Weiter sagte der Minister: “Daher haben wir uns heute in der Koalition darauf verständigt, strengere Zugangsregelungen für Gastronomie- und Beherbergungsbetriebe in Bayern einzuführen und fordern den Bund auf, eine Rechtsgrundlage für ein verpflichtendes 2Gplus in Clubs und Diskotheken zu schaffen.”

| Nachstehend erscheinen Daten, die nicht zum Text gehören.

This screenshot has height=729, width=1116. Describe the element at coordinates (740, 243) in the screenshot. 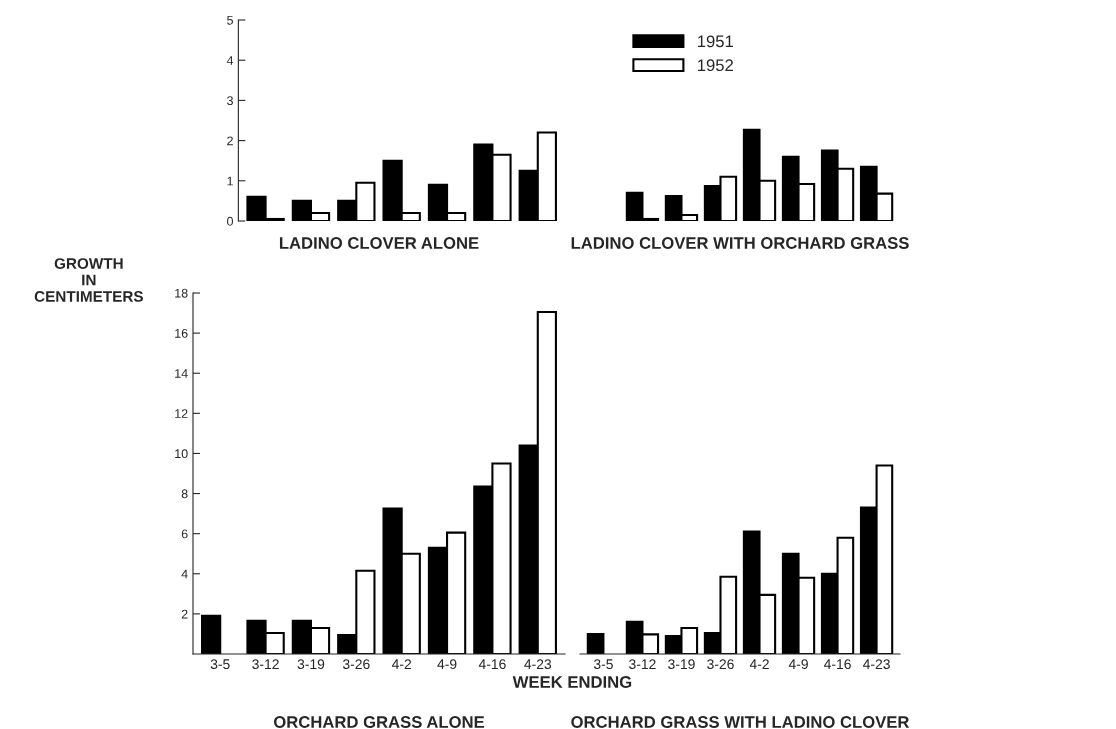

I see `text: LADINO CLOVER WITH ORCHARD GRASS` at that location.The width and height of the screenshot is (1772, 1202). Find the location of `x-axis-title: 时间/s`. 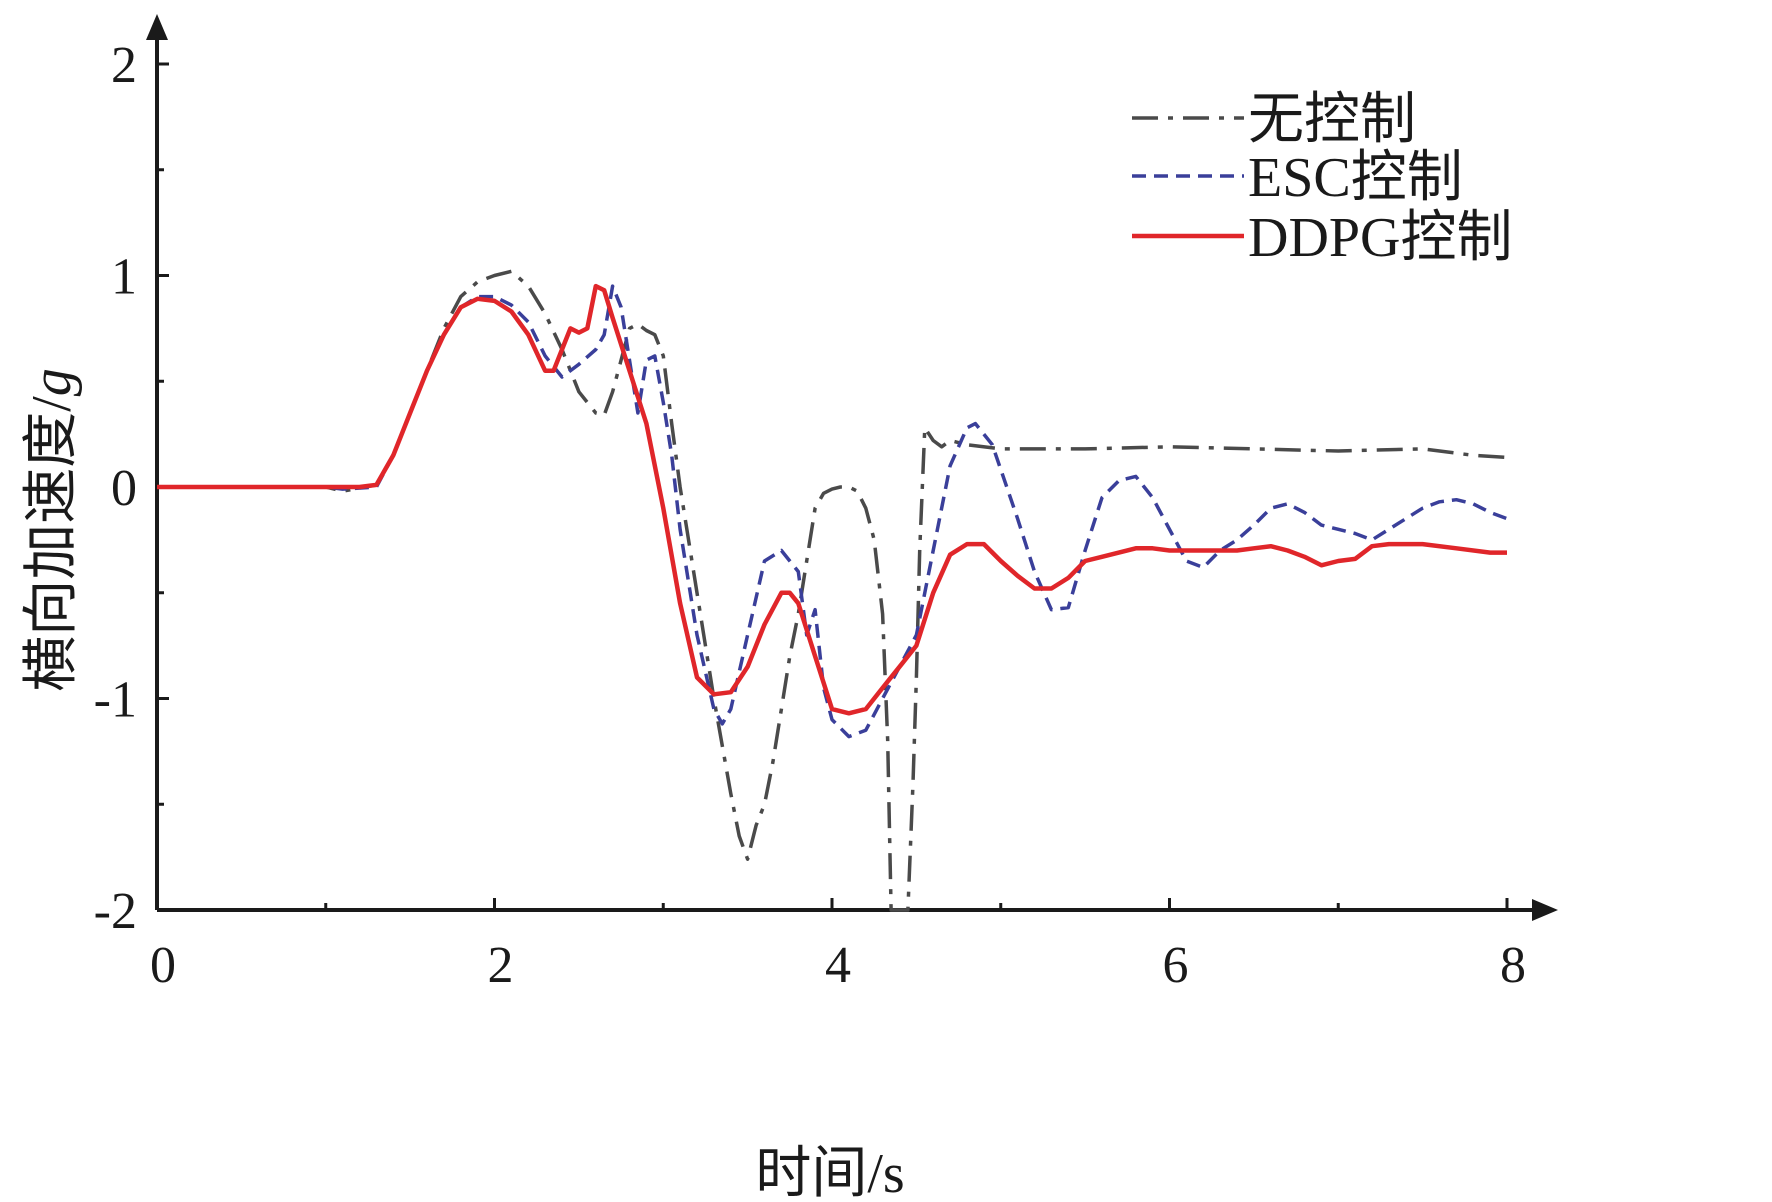

x-axis-title: 时间/s is located at coordinates (830, 1172).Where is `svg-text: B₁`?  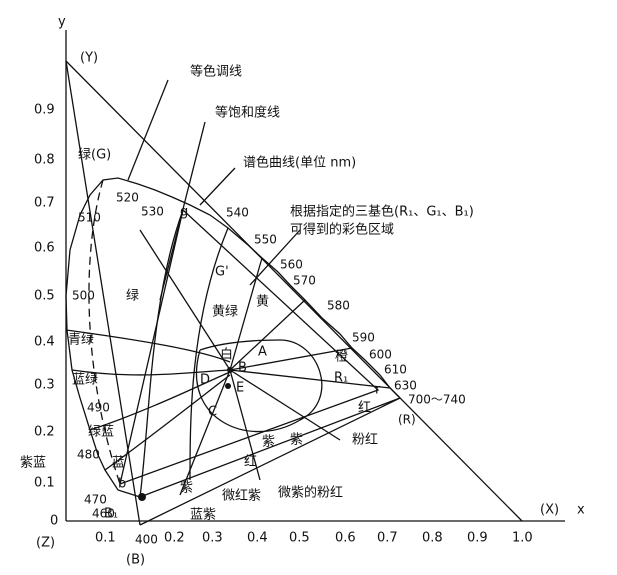 svg-text: B₁ is located at coordinates (111, 514).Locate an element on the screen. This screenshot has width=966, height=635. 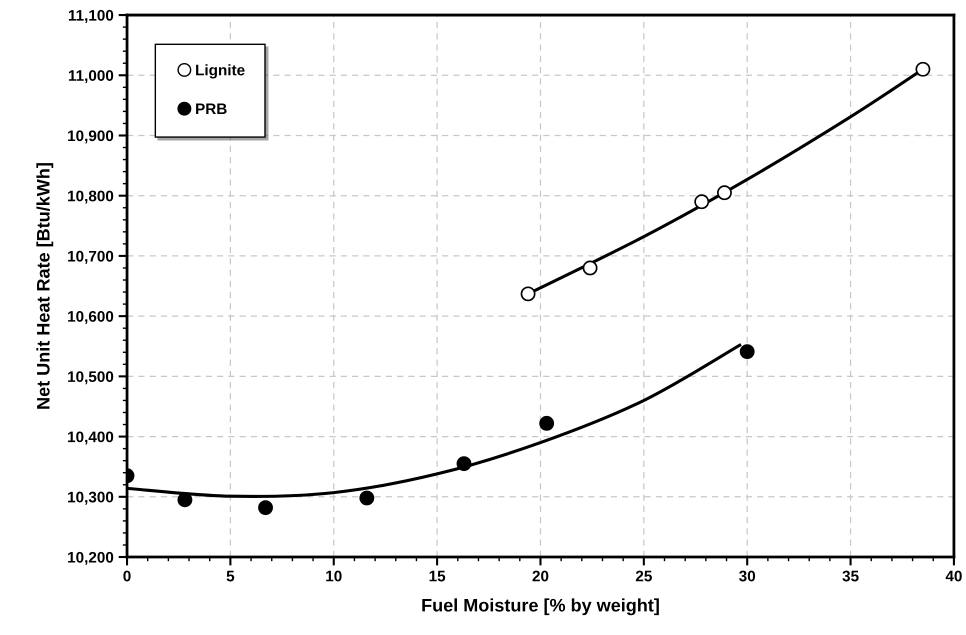
y-tick-label: 10,700 is located at coordinates (91, 257).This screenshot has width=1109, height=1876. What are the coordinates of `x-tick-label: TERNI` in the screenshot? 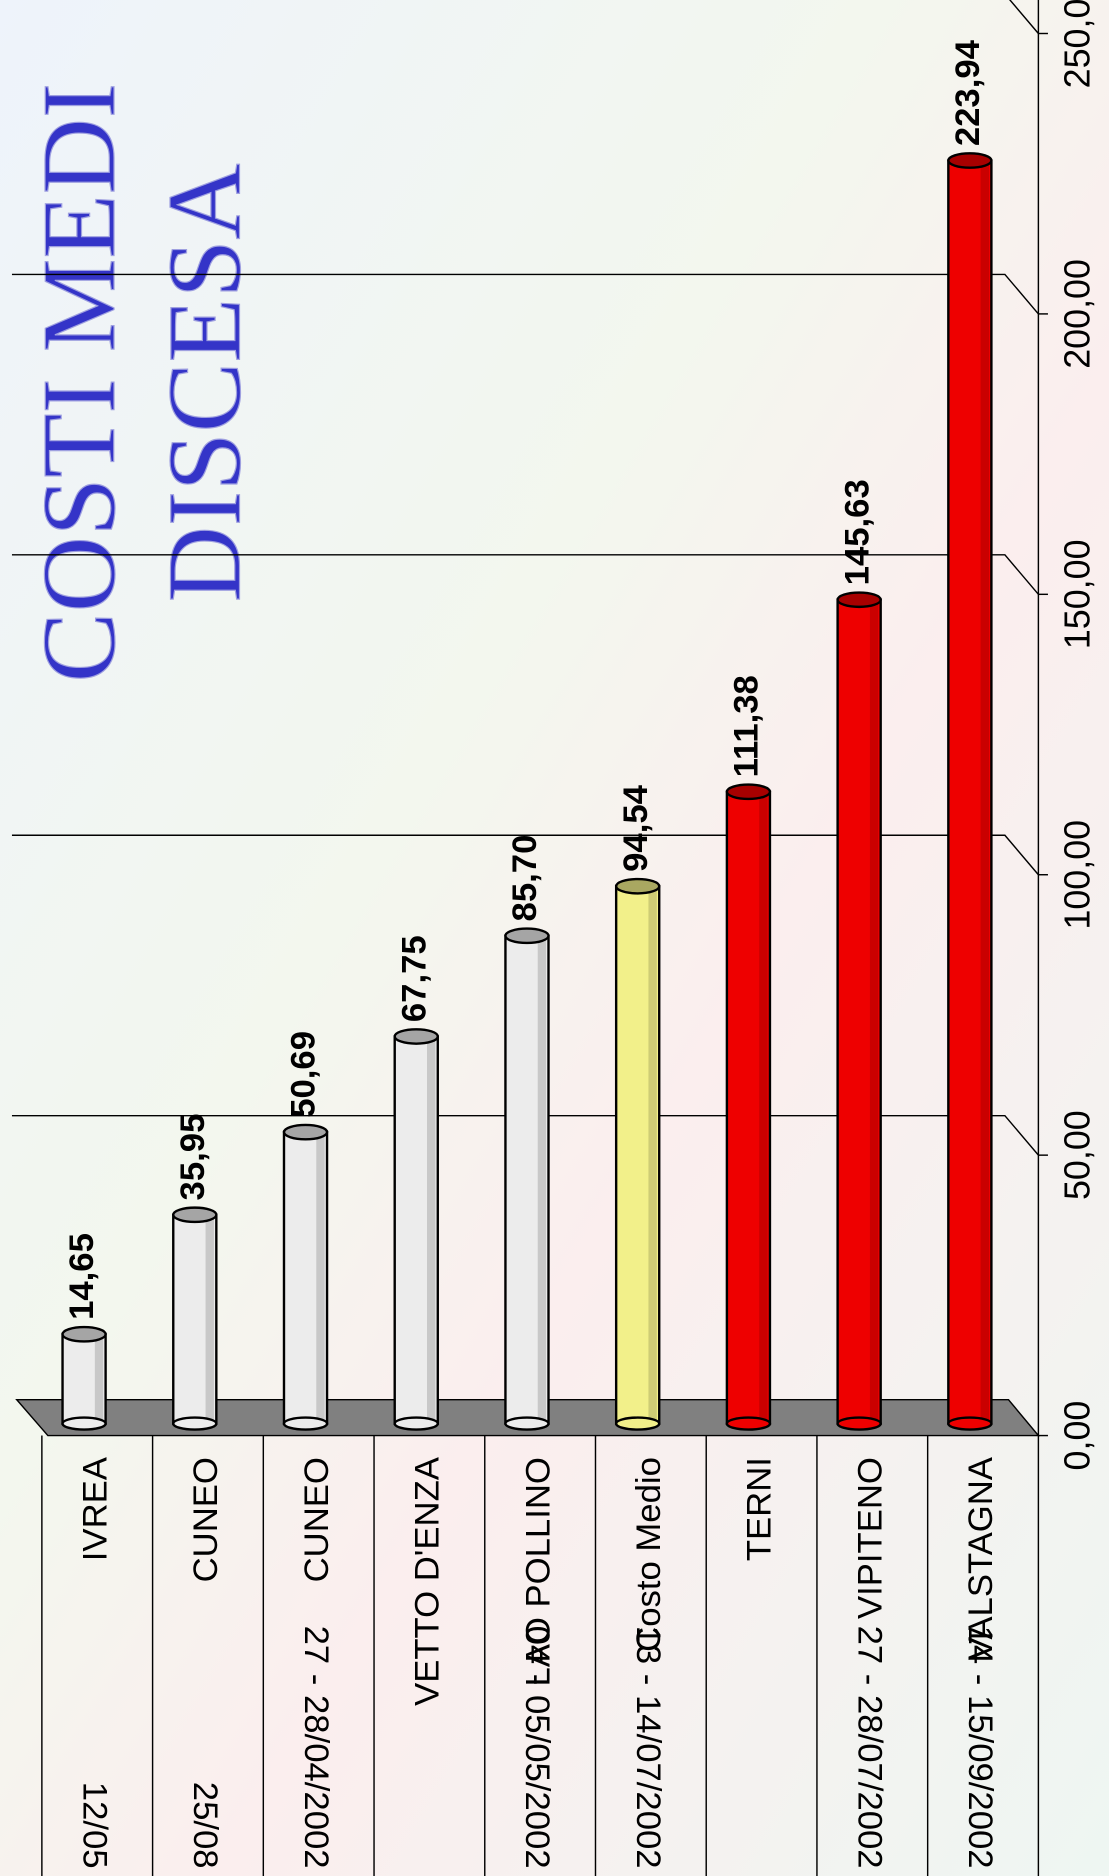 It's located at (760, 1509).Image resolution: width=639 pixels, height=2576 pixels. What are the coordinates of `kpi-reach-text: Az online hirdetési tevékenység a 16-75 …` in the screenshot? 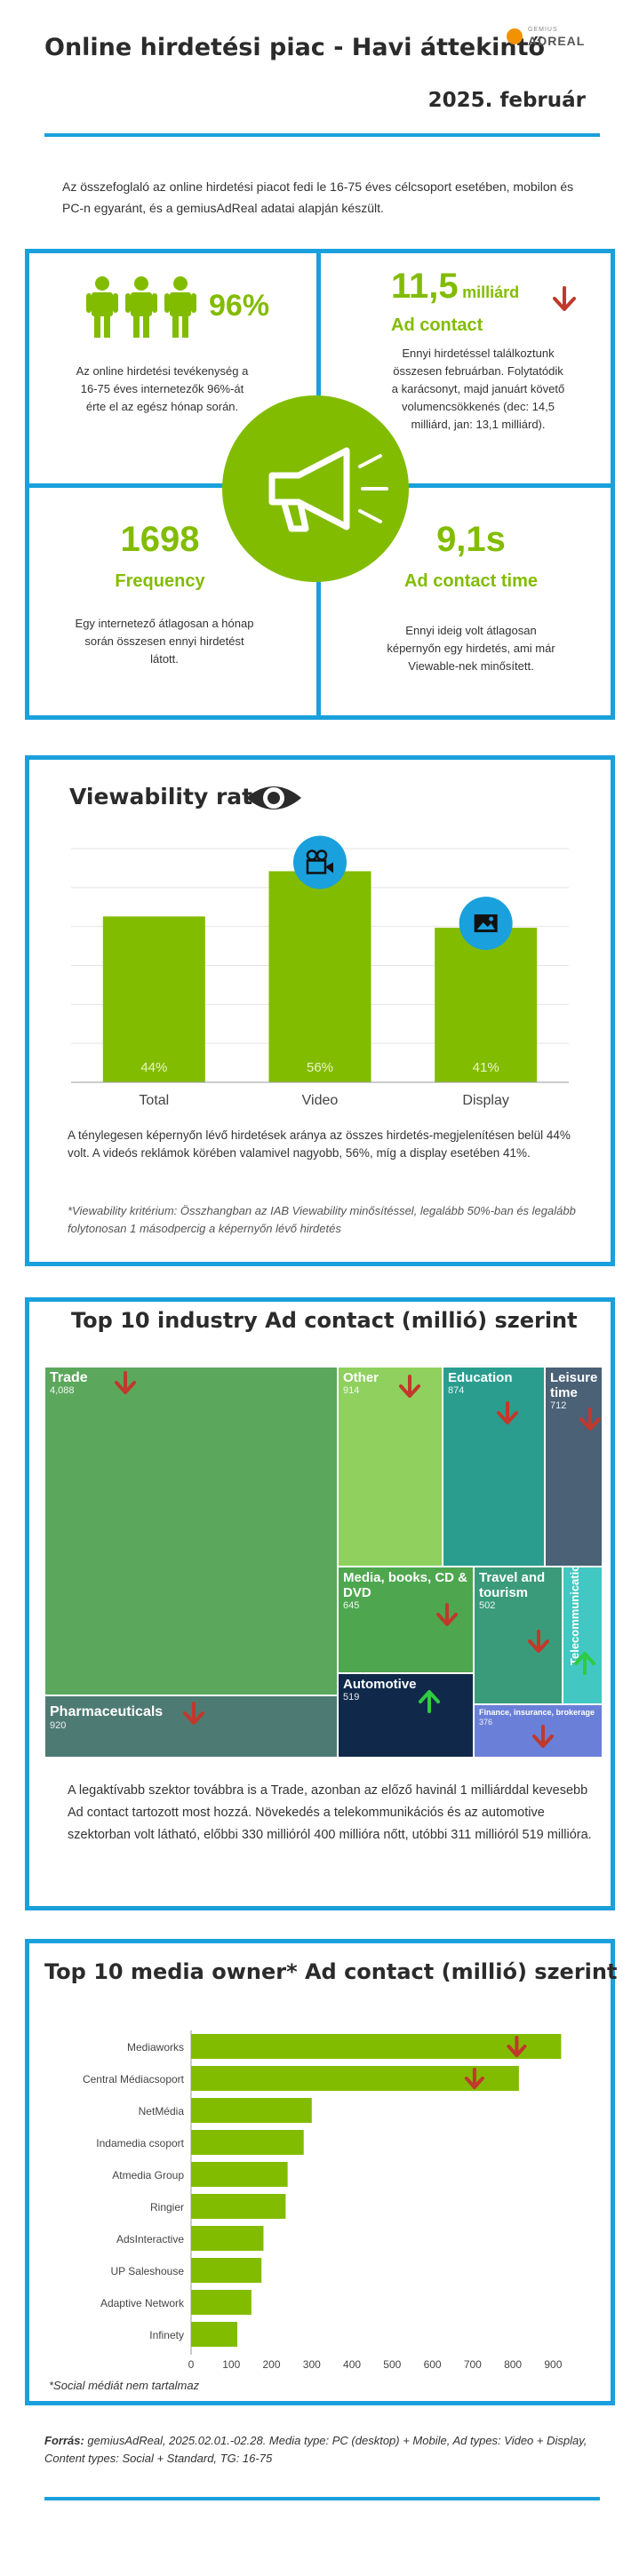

Deswegen gilt ab Dienstag in Bayern für alle Gäste von Restaurants, Hotels und Veranstaltungen die 2G-Regel. Man braucht also einen Impf- oder Genesungsnachweis. Zusätzlich bestehe eine Maskenpflicht. Auch Kinos und Theater sind davon betroffen. Für Clubs und Diskotheken gelte dann 2Gplus. Hier braucht man dann zusätzlich einen negativen Schnelltest.

Ministerpräsident Markus Söder hat vor einem dramatischen Corona-Winter gewarnt. Deshalb fordert er eine bundesweite Verschärfung der Corona-Maßnahmen. Ansonsten würde die Triage und ein Kollaps des Gesundheitssystems drohen. Weiter sagte der CSU-Politiker: “Deutschland ist mit den bisherigen Gesetzen, die geplant sind, null winterfest. Wir stolpern quasi mit kurzen Hosen und Sommerreifen in einen eiskalten Winter. Es wird nicht funktionieren.”

Neben einem bundesweit flächendeckenden 2G oder gar 2Gplus, also geimpft oder genesen plus negativer Schnelltest, plädierte Söder für eine Impfpflicht für bestimmte Berufe. Als sogenanntes Zusatzinstrument seien Kontaktbeschränkungen für ungeimpfte Menschen notwendig. Eine weitere Erklärung gab es allerdings nicht. Ein Lockdown für Ungeimpfte sei hierzulande aber rechtlich und auch praktisch nicht durchführbar, so der Ministerpräsident weiter.